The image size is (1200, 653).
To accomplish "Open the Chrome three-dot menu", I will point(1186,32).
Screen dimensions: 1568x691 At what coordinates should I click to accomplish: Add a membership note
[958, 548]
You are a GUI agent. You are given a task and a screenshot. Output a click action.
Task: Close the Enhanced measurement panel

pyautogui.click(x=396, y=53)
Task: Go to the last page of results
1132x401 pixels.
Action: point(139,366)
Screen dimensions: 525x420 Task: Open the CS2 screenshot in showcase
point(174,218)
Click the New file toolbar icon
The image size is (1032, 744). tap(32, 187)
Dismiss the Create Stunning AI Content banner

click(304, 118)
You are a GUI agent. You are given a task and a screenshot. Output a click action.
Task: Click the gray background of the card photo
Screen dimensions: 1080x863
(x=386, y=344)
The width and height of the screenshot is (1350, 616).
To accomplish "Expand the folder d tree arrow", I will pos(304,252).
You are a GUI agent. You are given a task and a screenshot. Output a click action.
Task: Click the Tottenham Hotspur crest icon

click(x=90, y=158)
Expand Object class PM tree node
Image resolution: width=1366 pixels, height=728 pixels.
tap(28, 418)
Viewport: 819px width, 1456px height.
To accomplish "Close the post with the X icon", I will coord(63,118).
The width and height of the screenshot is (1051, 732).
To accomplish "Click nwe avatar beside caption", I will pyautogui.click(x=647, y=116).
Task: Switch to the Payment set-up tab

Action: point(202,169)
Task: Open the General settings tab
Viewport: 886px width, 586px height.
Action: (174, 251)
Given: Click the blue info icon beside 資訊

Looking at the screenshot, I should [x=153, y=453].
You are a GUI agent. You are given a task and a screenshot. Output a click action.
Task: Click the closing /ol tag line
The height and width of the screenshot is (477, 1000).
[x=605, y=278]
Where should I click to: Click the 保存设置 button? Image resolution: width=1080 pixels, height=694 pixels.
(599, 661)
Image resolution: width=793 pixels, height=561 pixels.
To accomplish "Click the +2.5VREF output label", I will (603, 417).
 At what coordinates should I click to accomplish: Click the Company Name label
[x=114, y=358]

▶ [PROBLEM DETAILS]: Within the material above, copy exactly the lines from the line that holds "Screen dimensions: 1080x863" up to and including the line that holds "Task: Click the closing /ol tag line".

▶ [EXERCISE SOLUTION]:
Screen dimensions: 1080x863
(x=386, y=344)
The width and height of the screenshot is (1350, 616).
To accomplish "Expand the folder d tree arrow", I will pos(304,252).
You are a GUI agent. You are given a task and a screenshot. Output a click action.
Task: Click the Tottenham Hotspur crest icon

click(x=90, y=158)
Expand Object class PM tree node
Image resolution: width=1366 pixels, height=728 pixels.
tap(28, 418)
Viewport: 819px width, 1456px height.
To accomplish "Close the post with the X icon", I will coord(63,118).
The width and height of the screenshot is (1051, 732).
To accomplish "Click nwe avatar beside caption", I will pyautogui.click(x=647, y=116).
Task: Switch to the Payment set-up tab

Action: point(202,169)
Task: Open the General settings tab
Viewport: 886px width, 586px height.
Action: (174, 251)
Given: Click the blue info icon beside 資訊

Looking at the screenshot, I should [x=153, y=453].
You are a GUI agent. You are given a task and a screenshot. Output a click action.
Task: Click the closing /ol tag line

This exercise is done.